**WORK INSTRUCTION**
Using the listing below, report all lines holding the word "height".
========================
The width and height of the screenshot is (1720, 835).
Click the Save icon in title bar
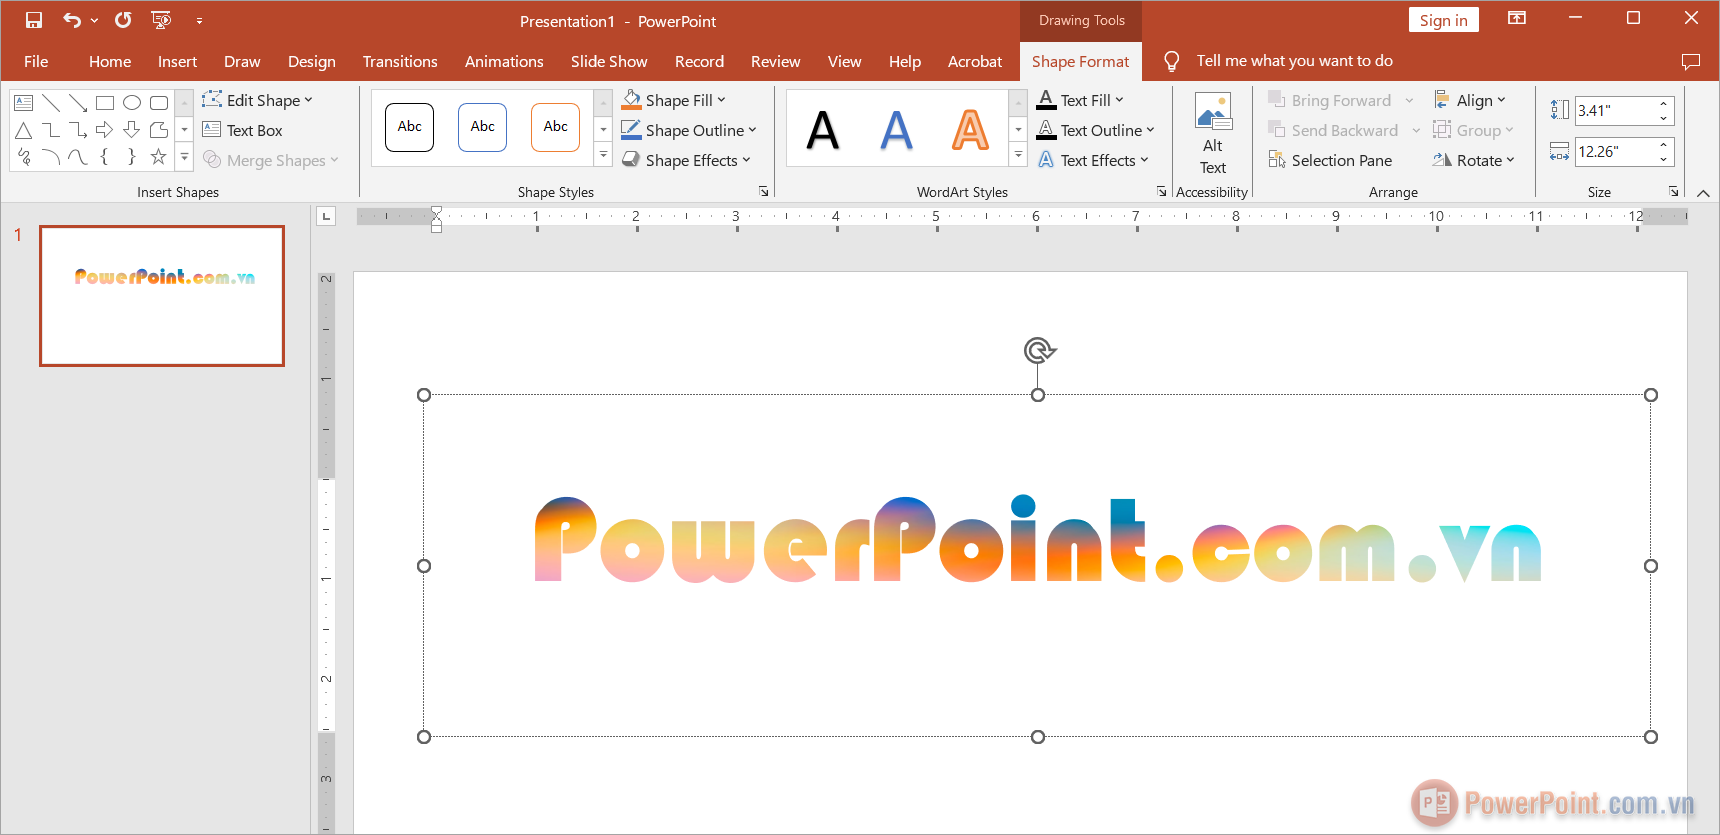pos(34,20)
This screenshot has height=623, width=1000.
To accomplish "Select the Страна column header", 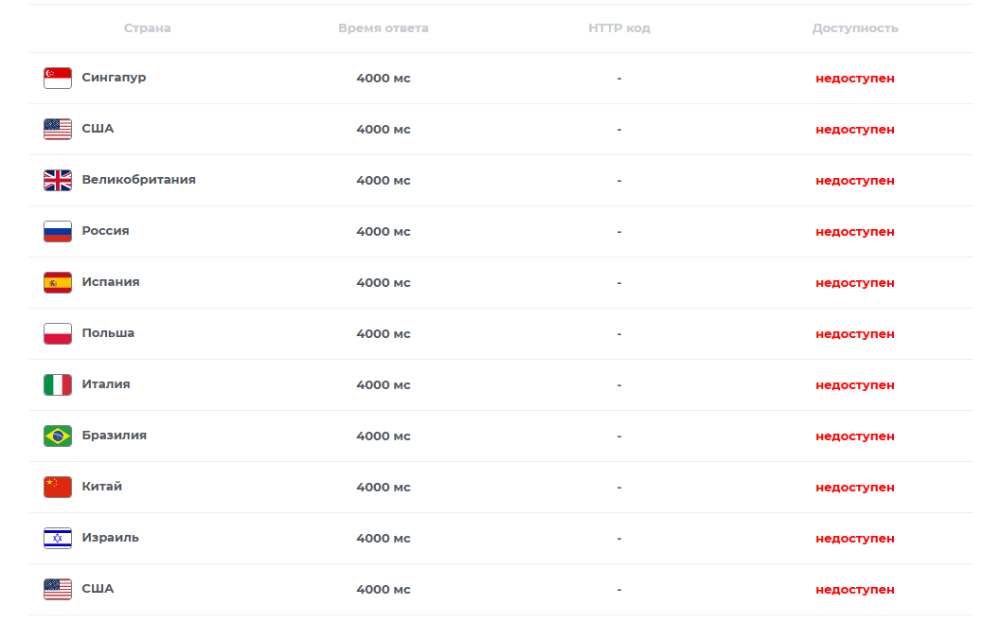I will click(147, 28).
========================
**WRITTEN SOLUTION**
The width and height of the screenshot is (1720, 835).
This screenshot has height=623, width=1000.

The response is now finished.